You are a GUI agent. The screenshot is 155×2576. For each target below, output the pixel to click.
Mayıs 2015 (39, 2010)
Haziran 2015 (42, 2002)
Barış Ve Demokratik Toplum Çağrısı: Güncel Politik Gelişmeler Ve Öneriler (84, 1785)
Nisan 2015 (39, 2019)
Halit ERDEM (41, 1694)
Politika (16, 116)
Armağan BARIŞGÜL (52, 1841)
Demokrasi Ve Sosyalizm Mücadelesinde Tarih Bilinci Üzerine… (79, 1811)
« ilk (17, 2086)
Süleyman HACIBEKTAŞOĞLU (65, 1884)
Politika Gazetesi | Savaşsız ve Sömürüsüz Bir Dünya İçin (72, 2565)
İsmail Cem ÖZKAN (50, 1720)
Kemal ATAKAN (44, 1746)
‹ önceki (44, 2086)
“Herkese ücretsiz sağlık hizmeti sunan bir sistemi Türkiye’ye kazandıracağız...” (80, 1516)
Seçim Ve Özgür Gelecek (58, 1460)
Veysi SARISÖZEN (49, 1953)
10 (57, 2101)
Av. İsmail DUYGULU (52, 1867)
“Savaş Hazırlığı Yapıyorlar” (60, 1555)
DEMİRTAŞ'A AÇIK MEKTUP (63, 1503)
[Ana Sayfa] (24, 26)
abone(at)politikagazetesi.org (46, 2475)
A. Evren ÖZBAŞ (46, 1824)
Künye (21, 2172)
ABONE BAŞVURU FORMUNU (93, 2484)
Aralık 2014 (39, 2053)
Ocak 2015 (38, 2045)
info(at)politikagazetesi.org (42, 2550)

> **EXERCISE PROMPT**
Give again, word for word, every line from the one holding "DEMİRTAŞ'A AÇIK MEKTUP (63, 1503)" to the end of the data.

> **ANSWER SPACE**
DEMİRTAŞ'A AÇIK MEKTUP (63, 1503)
[Ana Sayfa] (24, 26)
abone(at)politikagazetesi.org (46, 2475)
A. Evren ÖZBAŞ (46, 1824)
Künye (21, 2172)
ABONE BAŞVURU FORMUNU (93, 2484)
Aralık 2014 (39, 2053)
Ocak 2015 (38, 2045)
info(at)politikagazetesi.org (42, 2550)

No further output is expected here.